A week in New Orleans: alligators, plantations and humid heat 

I had been wanting to visit New Orleans for a long time, and as my family were unfortunately unable to come and visit me in San Luis Obispo, we decided this would be where we would meet.

We had planned to meet at the airport in Houston, TX. All was going to plan, my parents were on board their plane and Jacob and I were about to leave for the airport from his grandparents house in Flagstaff. Then it suddenly dawned on me, I didn’t have my passport. You may wonder how this could happen, as this is the most important part of being able to board the plane. For those of you who know me personally, it probably comes as no surprise to find out that I had left my passport 100s of miles away in LA. After frantically searching, some shouting at Jacob (sorry) and an amazing plan by his mum, I managed to board the plane.

Houston to Lafayette

By some miracle we met in Houston, ate some crappy, overpriced Domino’s pizza and slept. The next day we set off on a road trip out of Texas and into Louisiana. I kick started the drive as I was the only one fully comfortable driving on the wrong side of the road. We soon entered Louisiana and arrived at our first stop the Creole Nature Trail. The people working in the visitors centre were incredibly helpful. It is a driving trial with multiple points of interest, nature and culture. We selected a few that we wanted to do.
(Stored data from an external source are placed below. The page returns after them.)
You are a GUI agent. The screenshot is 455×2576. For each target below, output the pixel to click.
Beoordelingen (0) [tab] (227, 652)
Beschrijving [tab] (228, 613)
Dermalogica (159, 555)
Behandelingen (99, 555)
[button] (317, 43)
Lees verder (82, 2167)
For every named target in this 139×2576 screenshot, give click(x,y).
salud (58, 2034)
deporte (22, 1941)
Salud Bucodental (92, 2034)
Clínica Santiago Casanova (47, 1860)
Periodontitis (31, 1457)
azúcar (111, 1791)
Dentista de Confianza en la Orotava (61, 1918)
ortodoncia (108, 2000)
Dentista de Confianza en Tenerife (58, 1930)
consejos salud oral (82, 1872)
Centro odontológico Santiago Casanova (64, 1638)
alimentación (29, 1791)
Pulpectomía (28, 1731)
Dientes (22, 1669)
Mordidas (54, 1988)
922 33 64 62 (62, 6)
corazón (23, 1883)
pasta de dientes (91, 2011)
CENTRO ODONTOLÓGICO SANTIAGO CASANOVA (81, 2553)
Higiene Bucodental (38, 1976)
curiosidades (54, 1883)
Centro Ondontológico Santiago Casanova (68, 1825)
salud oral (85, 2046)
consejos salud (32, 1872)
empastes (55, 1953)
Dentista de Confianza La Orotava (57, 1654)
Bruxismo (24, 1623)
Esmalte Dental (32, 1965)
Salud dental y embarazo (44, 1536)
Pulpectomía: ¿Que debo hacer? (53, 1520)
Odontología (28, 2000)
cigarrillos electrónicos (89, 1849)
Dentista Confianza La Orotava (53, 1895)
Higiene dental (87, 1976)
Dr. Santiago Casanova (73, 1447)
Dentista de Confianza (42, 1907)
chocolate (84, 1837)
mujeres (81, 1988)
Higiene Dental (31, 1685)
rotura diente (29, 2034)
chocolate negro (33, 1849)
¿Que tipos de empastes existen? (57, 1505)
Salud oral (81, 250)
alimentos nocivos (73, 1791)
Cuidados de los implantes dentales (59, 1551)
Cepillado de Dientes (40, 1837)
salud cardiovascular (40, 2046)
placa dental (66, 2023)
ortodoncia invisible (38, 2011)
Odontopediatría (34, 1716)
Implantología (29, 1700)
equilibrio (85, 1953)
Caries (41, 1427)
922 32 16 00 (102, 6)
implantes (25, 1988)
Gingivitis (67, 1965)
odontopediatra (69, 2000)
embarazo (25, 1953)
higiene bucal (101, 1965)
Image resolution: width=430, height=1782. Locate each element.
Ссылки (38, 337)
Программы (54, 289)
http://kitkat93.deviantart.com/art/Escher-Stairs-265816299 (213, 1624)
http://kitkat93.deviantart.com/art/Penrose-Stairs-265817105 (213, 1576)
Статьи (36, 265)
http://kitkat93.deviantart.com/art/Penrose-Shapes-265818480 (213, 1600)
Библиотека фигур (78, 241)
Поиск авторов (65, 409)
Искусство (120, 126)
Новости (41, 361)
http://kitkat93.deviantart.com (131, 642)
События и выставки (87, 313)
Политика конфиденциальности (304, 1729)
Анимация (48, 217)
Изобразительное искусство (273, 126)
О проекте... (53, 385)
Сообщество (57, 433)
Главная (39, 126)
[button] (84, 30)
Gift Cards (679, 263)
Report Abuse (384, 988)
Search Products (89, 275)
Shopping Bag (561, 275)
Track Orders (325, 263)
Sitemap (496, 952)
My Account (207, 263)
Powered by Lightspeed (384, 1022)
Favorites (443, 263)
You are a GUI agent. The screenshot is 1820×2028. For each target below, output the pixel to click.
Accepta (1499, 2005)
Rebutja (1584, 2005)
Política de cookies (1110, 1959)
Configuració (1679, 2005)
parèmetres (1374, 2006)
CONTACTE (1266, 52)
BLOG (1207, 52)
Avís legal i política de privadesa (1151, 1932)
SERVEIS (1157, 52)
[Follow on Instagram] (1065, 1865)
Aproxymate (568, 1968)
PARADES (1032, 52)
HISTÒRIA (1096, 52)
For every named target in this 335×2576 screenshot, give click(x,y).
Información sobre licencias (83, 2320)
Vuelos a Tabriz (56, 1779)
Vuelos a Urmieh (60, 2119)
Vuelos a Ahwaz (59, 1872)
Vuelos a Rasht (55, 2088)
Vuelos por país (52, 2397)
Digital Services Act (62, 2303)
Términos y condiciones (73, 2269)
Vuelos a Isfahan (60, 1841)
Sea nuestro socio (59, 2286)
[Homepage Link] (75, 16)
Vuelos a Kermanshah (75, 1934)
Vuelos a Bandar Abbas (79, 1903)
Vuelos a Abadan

The first was a trial that boasts an abundance of birds and wildlife. We weren’t disappointed.  There was a plethora of birds, rabbits and strange crab like creatures. I wanted to enjoy this, but unfortunately there were so many bugs biting me that I had to turn and literally sprint back to take cover in the car.

The next stop was a walk that offered the opportunity to see alligators. I smothered myself in insect repellent and set off eagerly. Soon after leaving the shelter of the car, we were swarmed by yet more bugs. We quickly tried to spot some wildlife and then rushed back.

I was feeling some what disappointed as we headed off to Lafayette that I hadn’t been able to make the most of the experience because of the bugs. Whilst we were on a boat crossing the Calcasieu Ship Channel at Cameron we spotted a group of Dolphins splashing around and enjoying the water. This was the first time I had ever seen Dolphins in the wild and I couldn’t stop smiling. That experience definitely made all the itching worth it.

Bugs on the walking trails in Louisiana

New Orleans bound

On our way to New Orleans, we took a detour and stopped at Avery Island which is home to Tabasco Hot Sauce. I’ve never really eaten Tabasco and didn’t think I would care for this much, but it was interesting to learn about the history and people involved. We also sampled some Tabasco Chocolate which was surprisingly tasty.

 

Avery Island LA
Tabasco factory Tour on Avery Island LA.

The Island is also home to the Jungle Garden. The garden was created by Edward Avery McIlhenny and was my favourite part of the day. You can either drive around or walk – we decided to walk. The garden beautiful. There were different sections to it, with different themes. Some parts looked tropical, others European and some Oriental.

Buddha Statue Avery Island
The Buddha statue at the Jungle Gardens, Avery Island LA

Experiencing History at a Plantation

I was really looking forward to visiting the Plantations. Human history fascinates me and I wanted to learn about the experiences of the Slaves that lived there. We chose to visit the Laura Plantation.  The guide took us around the main house and the grounds, they were full of vibrant colours and magnificent architecture. We were then able to look inside one of the slave cabins, the experience was so interesting but also deeply saddening. Learning the names of some of the Slaves, their lives and the ways they were treated was upsetting and it was difficult to imagine what life would have been like.

Laura Plantation LA
Laura Plantation

Side note: If you are interested in African American history/ life for slaves, I highly recommend reading Kindred.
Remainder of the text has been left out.